WHAT TO DO:
**a.** What processes does the passage on tolerance cost say may enter the plan for high-precision features?
**b.** Please extract the passage on tolerance cost from "This is the" up to and including "but control time.".

Tolerance cost is not linear. Going from a loose commercial tolerance to precision is one jump. Going from precision to very high precision is another, much steeper jump.

General tolerance

General tolerance is where the shop can run stable tools, ordinary workholding, and standard inspection without babysitting every feature. Many non-critical machined parts live here and should stay here.

This is the cheapest place to be because process windows are wide and scrap risk is manageable.

Precision tolerance

Precision work usually means better datums, more controlled fixturing, more frequent tool offset updates, and more targeted inspection. The machining itself may not look radically different, but the process discipline definitely does.

This is where the quote starts reflecting not just cutting time but control time.

High-precision tolerance

High-precision features force the supplier to manage thermal growth, insert wear, machine condition, and lot-to-lot variation much more aggressively. Secondary grinding, honing, lapping, or air gaging may enter the plan.

This is also where quantity matters less than many buyers expect. A five-piece lot can still need a production-grade control plan.

The decision rule

Put precision only where fit, sealing, motion, or calibration requires it. Everywhere else, use rational title-block tolerances. Parts get expensive when the whole drawing is written as if every dimension lands on a bearing journal.

Good tolerance strategy separates critical from non-critical. Bad strategy taxes every feature equally.

What an experienced buyer does next

Related reading: GD&T basics for procurement engineers: the 10 most common callouts and Wall thickness minimums for CNC milled and turned parts.

The right move is usually to define the real functional requirement, remove the decorative requirements, and let the supplier build a route around what actually matters.

RECORD EXCERPTS:
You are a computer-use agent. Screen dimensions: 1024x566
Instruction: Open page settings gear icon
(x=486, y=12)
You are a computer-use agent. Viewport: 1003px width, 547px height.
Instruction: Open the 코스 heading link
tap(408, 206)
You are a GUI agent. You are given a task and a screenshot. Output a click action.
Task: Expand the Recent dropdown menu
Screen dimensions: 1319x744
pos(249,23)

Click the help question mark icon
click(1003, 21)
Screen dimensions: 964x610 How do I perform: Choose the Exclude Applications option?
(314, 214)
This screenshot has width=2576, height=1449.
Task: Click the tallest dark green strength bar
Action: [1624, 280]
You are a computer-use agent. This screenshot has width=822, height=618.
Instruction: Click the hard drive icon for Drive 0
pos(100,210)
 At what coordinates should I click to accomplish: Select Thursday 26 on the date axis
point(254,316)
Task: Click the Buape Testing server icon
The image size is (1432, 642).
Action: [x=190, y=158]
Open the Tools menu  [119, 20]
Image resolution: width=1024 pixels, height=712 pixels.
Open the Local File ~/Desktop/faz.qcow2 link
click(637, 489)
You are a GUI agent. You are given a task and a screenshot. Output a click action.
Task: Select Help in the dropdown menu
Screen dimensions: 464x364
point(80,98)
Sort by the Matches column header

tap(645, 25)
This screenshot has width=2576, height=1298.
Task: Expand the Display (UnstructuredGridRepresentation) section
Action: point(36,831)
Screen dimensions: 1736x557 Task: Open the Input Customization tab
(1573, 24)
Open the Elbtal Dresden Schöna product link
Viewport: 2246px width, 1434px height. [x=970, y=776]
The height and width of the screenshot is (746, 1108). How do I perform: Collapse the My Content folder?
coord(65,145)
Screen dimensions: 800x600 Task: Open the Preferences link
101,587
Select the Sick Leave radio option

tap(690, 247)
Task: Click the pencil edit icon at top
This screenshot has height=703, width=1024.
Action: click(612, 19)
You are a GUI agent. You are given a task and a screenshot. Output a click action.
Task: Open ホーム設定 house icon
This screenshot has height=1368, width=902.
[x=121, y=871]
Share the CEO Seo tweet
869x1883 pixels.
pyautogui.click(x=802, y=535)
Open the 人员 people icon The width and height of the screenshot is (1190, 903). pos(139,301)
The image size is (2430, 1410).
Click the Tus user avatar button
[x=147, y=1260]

SOLUTIONS PER TASK:
**a.** Secondary grinding, honing, lapping, or air gaging.

**b.**
This is the cheapest place to be because process windows are wide and scrap risk is manageable.

Precision tolerance

Precision work usually means better datums, more controlled fixturing, more frequent tool offset updates, and more targeted inspection. The machining itself may not look radically different, but the process discipline definitely does.

This is where the quote starts reflecting not just cutting time but control time.